I dare you to prove that statement wrong.
He loved the unlovable. He loved the outsider. He loved when it was hard. He put himself in physical danger. His disciples were driven from their homes. Stephen was stoned in the street. All but one of the first disciples (except Judas Iscariot) died violent deaths at the hands of others.
Because of love. Because they believed there was something more important than their safety, something so important it required everything of them.
You can argue about safety and security, but none of that matters in the face of love. None of that matters in the face of such need.
That’s a dangerous thing to think, you might say.
Love is dangerous. Love is hard. Love is messy, but if you do it right, love is everything.
We are called to love despite the danger, despite the hardships, and despite the fear.
“Jesus replied: “‘Love the Lord your God with all your heart and with all your soul and with all your mind.’ This is the first and greatest commandment. And the second is like it: ‘Love your neighbor as yourself.’ All the Law and the Prophets hang on these two commandments.” (Matthew 22:37-40)
There are no qualification there, no exceptions, no room to wiggle out of what we are morally called to do.

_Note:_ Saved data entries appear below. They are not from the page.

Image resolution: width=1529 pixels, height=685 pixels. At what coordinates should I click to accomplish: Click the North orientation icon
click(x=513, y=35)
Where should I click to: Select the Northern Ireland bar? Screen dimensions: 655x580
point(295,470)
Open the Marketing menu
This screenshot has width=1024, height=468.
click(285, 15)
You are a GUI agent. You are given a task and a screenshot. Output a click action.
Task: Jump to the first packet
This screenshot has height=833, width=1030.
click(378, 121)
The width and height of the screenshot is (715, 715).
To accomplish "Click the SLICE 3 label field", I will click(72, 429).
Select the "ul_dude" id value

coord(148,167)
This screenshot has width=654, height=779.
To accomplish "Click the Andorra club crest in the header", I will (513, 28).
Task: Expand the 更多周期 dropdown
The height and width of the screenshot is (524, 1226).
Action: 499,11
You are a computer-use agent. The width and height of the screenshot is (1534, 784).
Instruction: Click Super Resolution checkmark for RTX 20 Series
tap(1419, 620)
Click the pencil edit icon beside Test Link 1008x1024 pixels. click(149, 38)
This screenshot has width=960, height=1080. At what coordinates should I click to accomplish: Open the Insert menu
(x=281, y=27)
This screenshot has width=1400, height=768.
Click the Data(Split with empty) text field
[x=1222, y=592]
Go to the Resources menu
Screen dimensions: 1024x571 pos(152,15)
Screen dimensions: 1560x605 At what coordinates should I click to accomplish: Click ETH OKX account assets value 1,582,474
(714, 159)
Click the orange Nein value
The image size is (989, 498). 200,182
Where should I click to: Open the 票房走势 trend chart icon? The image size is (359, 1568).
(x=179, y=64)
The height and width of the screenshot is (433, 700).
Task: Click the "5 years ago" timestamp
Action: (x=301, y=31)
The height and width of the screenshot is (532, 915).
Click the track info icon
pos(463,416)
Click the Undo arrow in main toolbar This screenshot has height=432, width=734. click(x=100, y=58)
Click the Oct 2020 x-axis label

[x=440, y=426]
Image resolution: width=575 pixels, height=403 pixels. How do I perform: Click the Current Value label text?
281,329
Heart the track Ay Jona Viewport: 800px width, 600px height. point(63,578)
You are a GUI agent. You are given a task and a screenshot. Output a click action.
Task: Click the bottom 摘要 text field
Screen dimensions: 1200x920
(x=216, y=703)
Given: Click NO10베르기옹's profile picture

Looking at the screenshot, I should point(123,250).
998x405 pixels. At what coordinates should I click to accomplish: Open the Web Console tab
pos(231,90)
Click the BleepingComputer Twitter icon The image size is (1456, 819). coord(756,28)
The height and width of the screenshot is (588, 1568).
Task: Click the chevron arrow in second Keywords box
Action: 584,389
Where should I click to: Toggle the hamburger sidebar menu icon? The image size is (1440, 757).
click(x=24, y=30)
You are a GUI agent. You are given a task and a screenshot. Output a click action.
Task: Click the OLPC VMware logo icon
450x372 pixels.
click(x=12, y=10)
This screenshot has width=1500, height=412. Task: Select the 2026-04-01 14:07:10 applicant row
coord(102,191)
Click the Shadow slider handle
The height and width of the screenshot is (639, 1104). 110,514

I sit here in my safe house, in my relatively safe country, with food to eat, and I think I am not loving enough. We can’t say no to people in need because of fear. We can’t let danger, hate, or insecurity be bigger than the one thing God asked us to do.
Love God. Love others.
He asked it of us because it is stronger than everything else, anything else. Love can change the world because it is the most dangerous thing of all.
There are a lot of organizations helping refugees. Donate to one. There are a lot of organizations helping people in your own community. Give some time to them. The hurting of the world belong to all of us and it is about time we stopped acting like it’s not our problem.